Objective ▸
Pick up the Apache Hadoop 2.8.0 feature overview at its last line and carry it further.

Table of Contents
Introduction
Apache Hadoop 2.8.0 is a minor release in the 2.x.y release line, building upon the previous stable release 2.7.3.
The following are the features and improvements that are said to be available in Apache Hadoop 2.8.0
- Common
- Support async call retry and failover which can be used in async DFS implementation with retry effort.
- Cross Frame Scripting (XFS) prevention for UIs can be provided through a common servlet filter.
- S3A improvements: add ability to plug in any AWSCredentialsProvider, support read s3a credentials from Hadoop credential provider API in addition to XML configuration files, support Amazon STS temporary credentials
- WASB improvements: adding append API support
- Build enhancements: replace dev-support with wrappers to Yetus, provide a docker based solution to setup a build environment, remove CHANGES.txt and rework the change log and release notes.
- Add posixGroups support for LDAP groups mapping service.
- Support integration with Azure Data Lake (ADL) as an alternative Hadoop-compatible file system.

Given information ▸

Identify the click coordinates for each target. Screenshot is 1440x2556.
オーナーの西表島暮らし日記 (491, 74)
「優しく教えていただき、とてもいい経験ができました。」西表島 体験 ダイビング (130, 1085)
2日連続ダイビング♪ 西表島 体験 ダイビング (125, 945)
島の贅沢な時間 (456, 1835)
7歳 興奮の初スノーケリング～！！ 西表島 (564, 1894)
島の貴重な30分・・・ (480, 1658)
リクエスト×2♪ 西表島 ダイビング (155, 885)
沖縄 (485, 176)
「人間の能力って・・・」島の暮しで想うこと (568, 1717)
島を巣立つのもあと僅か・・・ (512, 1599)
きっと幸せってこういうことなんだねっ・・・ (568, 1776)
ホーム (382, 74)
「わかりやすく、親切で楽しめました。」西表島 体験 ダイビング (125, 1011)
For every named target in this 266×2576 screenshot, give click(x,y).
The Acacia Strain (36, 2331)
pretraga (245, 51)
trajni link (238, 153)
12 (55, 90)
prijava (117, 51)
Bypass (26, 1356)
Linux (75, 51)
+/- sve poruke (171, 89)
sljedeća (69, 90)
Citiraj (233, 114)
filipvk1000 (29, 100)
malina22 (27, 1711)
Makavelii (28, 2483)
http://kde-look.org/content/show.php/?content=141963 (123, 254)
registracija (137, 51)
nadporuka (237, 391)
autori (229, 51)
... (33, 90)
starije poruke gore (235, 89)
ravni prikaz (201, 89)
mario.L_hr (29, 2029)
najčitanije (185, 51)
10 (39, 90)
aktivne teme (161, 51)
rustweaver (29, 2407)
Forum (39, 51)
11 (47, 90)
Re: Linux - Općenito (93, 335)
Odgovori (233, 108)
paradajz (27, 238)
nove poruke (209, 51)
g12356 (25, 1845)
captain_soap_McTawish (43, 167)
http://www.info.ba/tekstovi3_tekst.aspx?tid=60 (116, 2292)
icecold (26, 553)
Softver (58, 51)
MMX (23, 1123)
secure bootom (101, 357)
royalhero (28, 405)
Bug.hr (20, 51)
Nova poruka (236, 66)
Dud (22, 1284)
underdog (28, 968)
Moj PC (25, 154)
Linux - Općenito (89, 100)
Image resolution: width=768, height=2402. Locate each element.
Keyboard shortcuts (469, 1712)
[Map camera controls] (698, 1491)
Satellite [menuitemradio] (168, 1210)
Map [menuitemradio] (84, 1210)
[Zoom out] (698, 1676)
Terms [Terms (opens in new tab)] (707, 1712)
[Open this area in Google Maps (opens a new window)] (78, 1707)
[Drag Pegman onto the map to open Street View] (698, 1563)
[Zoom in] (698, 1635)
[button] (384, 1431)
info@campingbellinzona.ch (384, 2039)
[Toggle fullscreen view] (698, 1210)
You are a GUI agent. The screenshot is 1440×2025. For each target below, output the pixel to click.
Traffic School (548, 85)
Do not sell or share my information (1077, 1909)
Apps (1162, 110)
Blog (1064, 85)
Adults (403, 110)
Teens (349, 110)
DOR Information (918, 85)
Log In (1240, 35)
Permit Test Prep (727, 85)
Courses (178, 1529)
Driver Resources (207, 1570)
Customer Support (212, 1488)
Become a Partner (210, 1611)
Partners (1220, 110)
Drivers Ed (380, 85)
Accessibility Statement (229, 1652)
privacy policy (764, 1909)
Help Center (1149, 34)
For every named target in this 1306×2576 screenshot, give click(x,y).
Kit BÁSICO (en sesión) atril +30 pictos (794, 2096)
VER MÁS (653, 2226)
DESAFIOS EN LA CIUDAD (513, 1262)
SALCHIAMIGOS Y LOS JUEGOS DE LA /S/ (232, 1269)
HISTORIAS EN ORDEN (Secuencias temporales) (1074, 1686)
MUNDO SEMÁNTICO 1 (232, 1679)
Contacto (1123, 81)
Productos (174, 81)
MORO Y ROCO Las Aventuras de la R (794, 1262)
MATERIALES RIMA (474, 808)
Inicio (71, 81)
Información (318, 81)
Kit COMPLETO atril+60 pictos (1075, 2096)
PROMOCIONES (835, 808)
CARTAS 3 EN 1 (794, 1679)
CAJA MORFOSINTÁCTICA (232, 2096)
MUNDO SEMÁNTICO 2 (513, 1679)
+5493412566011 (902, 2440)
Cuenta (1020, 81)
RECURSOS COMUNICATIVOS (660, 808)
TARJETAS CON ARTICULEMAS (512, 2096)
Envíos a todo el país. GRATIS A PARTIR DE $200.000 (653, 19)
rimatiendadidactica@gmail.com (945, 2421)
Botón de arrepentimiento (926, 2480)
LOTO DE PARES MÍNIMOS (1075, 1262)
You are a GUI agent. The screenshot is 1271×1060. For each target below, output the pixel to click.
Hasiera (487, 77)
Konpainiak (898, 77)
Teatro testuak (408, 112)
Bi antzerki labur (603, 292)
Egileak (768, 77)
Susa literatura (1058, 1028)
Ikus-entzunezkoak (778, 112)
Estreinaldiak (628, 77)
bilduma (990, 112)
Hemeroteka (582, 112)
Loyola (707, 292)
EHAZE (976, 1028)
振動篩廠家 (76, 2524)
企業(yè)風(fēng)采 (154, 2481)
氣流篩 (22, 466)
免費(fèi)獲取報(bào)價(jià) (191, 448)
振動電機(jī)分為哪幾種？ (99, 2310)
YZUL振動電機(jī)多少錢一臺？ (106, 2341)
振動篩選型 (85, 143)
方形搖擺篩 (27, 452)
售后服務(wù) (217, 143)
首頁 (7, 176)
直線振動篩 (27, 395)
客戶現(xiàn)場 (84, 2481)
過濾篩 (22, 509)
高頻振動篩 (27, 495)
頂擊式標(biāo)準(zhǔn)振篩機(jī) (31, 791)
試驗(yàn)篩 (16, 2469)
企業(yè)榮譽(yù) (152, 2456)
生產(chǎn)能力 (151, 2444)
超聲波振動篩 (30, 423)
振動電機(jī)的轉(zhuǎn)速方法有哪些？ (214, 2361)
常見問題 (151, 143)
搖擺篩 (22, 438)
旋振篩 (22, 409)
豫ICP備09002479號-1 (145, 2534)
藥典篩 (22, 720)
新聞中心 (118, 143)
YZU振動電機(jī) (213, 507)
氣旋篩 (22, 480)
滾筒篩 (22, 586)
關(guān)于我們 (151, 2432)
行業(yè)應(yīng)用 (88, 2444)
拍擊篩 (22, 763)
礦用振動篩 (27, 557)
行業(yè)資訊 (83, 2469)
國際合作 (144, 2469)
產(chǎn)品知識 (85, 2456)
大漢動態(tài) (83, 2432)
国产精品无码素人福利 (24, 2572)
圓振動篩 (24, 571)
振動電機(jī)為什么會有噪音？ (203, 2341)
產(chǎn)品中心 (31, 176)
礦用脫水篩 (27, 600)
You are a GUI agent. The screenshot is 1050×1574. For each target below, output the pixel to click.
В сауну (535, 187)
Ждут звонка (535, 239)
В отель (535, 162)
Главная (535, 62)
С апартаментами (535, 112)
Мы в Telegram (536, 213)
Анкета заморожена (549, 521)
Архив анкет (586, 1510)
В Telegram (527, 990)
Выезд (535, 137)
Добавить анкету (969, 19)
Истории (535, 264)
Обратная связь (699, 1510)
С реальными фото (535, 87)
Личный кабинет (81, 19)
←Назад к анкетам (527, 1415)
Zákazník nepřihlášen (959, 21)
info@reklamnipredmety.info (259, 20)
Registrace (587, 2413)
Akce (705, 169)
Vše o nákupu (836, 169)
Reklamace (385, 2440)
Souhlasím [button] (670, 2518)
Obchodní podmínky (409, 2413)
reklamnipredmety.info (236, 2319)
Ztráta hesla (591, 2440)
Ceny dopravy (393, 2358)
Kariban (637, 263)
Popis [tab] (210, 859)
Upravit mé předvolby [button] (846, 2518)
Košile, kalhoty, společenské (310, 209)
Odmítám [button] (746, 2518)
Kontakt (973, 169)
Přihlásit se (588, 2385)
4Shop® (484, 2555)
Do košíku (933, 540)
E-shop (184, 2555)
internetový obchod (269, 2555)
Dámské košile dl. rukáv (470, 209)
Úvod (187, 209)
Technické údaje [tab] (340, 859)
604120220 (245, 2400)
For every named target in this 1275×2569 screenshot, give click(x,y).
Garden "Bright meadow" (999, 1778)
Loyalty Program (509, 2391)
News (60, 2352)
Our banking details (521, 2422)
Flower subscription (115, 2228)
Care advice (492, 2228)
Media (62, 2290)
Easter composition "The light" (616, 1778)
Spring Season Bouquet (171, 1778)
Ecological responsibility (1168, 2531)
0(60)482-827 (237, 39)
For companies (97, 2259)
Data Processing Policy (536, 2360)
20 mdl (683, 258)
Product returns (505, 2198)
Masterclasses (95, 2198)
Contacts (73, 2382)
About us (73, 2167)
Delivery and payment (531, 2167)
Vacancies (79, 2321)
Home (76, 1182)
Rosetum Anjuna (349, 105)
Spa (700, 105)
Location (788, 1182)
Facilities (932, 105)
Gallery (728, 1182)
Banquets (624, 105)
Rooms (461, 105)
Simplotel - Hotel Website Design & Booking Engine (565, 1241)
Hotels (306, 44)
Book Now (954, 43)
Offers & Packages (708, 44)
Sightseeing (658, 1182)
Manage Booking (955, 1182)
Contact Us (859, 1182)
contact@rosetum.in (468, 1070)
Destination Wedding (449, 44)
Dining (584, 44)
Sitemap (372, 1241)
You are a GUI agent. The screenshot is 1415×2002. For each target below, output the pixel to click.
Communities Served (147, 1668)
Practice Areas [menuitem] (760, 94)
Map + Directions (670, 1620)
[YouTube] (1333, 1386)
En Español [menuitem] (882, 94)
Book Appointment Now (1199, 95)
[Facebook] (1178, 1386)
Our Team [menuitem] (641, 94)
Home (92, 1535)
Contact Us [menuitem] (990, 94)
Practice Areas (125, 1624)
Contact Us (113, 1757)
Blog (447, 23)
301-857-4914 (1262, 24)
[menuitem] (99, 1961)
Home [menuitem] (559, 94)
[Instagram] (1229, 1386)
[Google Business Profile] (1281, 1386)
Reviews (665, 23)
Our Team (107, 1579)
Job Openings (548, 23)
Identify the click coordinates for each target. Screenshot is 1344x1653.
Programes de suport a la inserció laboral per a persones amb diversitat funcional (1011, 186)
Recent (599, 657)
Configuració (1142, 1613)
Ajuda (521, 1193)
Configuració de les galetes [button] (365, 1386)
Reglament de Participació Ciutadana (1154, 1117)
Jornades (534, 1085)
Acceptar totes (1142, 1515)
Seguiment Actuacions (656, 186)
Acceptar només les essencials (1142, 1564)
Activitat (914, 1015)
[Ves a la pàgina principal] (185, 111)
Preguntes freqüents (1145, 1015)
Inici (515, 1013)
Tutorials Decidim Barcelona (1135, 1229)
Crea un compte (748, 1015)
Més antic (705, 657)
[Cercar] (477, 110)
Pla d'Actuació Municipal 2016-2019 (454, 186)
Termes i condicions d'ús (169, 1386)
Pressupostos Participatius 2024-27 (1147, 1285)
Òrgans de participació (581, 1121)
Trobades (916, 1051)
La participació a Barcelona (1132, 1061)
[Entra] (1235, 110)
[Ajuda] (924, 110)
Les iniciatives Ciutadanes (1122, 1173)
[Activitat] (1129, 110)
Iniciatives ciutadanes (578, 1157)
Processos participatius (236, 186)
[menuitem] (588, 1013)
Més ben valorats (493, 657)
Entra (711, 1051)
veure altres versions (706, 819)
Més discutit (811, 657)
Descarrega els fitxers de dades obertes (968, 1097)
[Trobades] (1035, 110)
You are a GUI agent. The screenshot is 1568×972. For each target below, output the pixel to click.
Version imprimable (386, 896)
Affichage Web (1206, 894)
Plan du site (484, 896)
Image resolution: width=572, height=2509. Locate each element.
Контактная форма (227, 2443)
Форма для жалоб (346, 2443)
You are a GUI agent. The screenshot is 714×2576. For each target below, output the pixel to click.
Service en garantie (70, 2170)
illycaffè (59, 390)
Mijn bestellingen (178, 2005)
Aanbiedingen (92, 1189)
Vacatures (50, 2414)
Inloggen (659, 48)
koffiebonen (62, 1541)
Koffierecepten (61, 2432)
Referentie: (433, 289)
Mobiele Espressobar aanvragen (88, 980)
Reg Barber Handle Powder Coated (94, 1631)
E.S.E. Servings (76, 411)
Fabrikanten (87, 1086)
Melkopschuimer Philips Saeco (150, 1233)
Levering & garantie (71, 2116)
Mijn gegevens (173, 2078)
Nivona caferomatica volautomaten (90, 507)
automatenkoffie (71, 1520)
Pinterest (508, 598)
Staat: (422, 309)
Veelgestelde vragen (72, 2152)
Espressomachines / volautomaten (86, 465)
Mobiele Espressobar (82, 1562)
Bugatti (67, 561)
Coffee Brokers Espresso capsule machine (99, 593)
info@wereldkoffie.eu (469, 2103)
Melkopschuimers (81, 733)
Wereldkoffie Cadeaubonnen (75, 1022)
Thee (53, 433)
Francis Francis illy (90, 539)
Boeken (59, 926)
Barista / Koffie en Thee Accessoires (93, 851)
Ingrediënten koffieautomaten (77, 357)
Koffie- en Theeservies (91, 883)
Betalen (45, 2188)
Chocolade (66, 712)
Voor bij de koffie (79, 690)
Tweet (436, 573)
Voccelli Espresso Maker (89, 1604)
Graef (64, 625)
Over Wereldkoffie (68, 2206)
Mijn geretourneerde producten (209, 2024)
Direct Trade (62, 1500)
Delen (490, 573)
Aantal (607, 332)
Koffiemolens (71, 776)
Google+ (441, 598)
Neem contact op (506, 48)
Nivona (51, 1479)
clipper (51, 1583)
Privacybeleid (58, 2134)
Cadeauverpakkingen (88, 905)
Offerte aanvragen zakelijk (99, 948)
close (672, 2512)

Exercise answer ▸
- HDFS
- WebHDFS enhancements: integrate CSRF prevention filter in WebHDFS, support OAuth2 in WebHDFS, disallow/allow snapshots via WebHDFS
- Allow long-running Balancer to log in with keytab
- Add ReverseXML processor which reconstructs an fsimage from an XML file. This will make it easy to create fsimages for testing, and manually edit fsimages when there is corruption
- Support nested encryption zones
- DataNode Lifeline Protocol: an alternative protocol for reporting DataNode liveness. This can prevent the NameNode from incorrectly marking DataNodes as stale or dead in highly overloaded clusters where heartbeat processing is suffering delays.
- Logging HDFS operation’s caller context into audit logs
- A new datanode command for evicting writers which is useful when data node decommissioning is blocked by slow writers.
- YARN
- NodeManager CPU resource monitoring in Windows.
- NM shut down more graceful: NM will unregister to RM immediately rather than waiting for the timeout to be LOST (if NM work preserving is not enabled).
- Add ability to fail a specific AM attempt in the scenario of AM attempt gets stuck.
- CallerContext support in YARN audit log.
- ATS versioning support: a new configuration to indicate timeline service version.
- MAPREDUCE
- Allow node labels get specified in submitting MR jobs
- Add a new tool to combine aggregated logs into HAR file
Reference: hadoop.apache.org
This blog will help you to install Hadoop 2.8.0 on CentOS operating system and this includes basic configuration required to start working with Hadoop. I have explained the entire process in simple and easy steps.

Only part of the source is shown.